THE WEAPONS

The Systems Alliance

The human fleets had no shortage of fine weapons of war, many of which were already battle tested and upgraded by the time of the Battle of the Kite's Nest. The Agincourt-class frigate and the A-62 Strategic Bomber would make significant contributions to the victory to come, both using the Mark 7 Disruptor Torpedo to full effect against a great range of targets. The new El-Alemein class would also fight in the battle in relatively small numbers, having only just been commissioned nine months previously as a frigate with stealth characteristics. The Thermopylae class deterrence frigate would play a notable role in the opening of the battle, but did not play the decisive part. The New York class cruisers, making up the bulk of Alliance cruiser strength, continued in their traditional role with great efficacy.
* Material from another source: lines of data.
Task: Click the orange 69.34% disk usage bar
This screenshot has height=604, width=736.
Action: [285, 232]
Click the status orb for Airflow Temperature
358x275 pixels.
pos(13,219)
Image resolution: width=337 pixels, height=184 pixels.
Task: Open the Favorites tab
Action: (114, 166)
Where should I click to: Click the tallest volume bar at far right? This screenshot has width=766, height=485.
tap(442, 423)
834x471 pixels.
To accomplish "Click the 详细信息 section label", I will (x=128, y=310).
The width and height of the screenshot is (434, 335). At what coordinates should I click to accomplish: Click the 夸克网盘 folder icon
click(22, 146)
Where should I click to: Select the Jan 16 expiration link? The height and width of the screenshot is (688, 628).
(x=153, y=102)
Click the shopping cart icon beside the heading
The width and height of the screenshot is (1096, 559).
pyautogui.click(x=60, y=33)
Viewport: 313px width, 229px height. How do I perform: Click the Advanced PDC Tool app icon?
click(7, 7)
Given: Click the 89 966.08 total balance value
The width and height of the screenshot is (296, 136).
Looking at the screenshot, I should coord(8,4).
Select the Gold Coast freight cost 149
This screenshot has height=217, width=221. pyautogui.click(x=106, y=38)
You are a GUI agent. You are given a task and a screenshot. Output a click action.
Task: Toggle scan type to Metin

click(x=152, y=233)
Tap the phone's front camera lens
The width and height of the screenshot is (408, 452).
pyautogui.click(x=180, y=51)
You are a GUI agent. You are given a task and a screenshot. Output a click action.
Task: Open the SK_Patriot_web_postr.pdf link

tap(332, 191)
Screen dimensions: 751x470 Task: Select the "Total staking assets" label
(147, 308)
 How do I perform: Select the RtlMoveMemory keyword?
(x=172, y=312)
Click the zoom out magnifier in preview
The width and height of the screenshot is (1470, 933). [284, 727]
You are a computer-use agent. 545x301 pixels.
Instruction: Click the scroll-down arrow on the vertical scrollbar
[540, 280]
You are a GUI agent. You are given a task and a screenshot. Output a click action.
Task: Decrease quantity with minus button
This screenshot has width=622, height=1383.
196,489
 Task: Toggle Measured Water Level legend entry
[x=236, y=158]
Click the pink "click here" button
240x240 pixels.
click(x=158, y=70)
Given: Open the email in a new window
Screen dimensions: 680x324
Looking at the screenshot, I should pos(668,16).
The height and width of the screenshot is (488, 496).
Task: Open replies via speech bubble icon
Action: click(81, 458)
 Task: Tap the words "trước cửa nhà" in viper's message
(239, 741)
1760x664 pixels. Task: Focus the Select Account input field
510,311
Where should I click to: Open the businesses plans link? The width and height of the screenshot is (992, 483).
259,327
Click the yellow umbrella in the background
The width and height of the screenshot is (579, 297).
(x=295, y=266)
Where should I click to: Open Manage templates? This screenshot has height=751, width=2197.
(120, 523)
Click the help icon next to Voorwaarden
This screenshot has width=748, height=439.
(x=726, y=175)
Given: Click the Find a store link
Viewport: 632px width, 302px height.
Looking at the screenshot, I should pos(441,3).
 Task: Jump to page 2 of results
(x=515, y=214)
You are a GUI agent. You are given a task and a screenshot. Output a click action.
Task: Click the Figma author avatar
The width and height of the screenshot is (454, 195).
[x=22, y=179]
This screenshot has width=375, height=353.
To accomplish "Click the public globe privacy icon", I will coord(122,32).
However, the contributions of other designs and those using them were at least the equal of these, and deserve greater mention. Together, these weapons would make up the most powerful fleet ever assembled by humanity until the Battle of Tikkun in 2183. Admiral Hackett and Admiral Hunt would have no shortage of firepower to throw at the Hegemony in the days to come.

Niké-class Fleet Carrier

In 2176, the Niké-class was the largest and most powerful class of vessel in service with any Citadel species except for the singular example of the Destiny Ascension-class superdreadnought, and it was the only class of its size of which there were multiple ships in service. Designed to rise to the challenges its predecessors had found difficult, it was the first complete product of human-quarian technical cooperation that had begun in the aftermath of the First Verge War. Unlike most Alliance designs, its huge size meant that it could not be built with existing modular construction techniques in mind. The costs of construction were proportionally higher than most human vessels, and so the Niké was and remains the only capital ship in service with civilian subclasses for commercial and colonial use. Built at the Luna Shipyards, both military and civilian versions were put together side-by-side. The Niké is used by the Systems Alliance and later the Quarian Navy, while its civilian subclasses, the Nile class and the Aphrodite class, are used by corporations and NGOs based in the jurisdictions of every major species.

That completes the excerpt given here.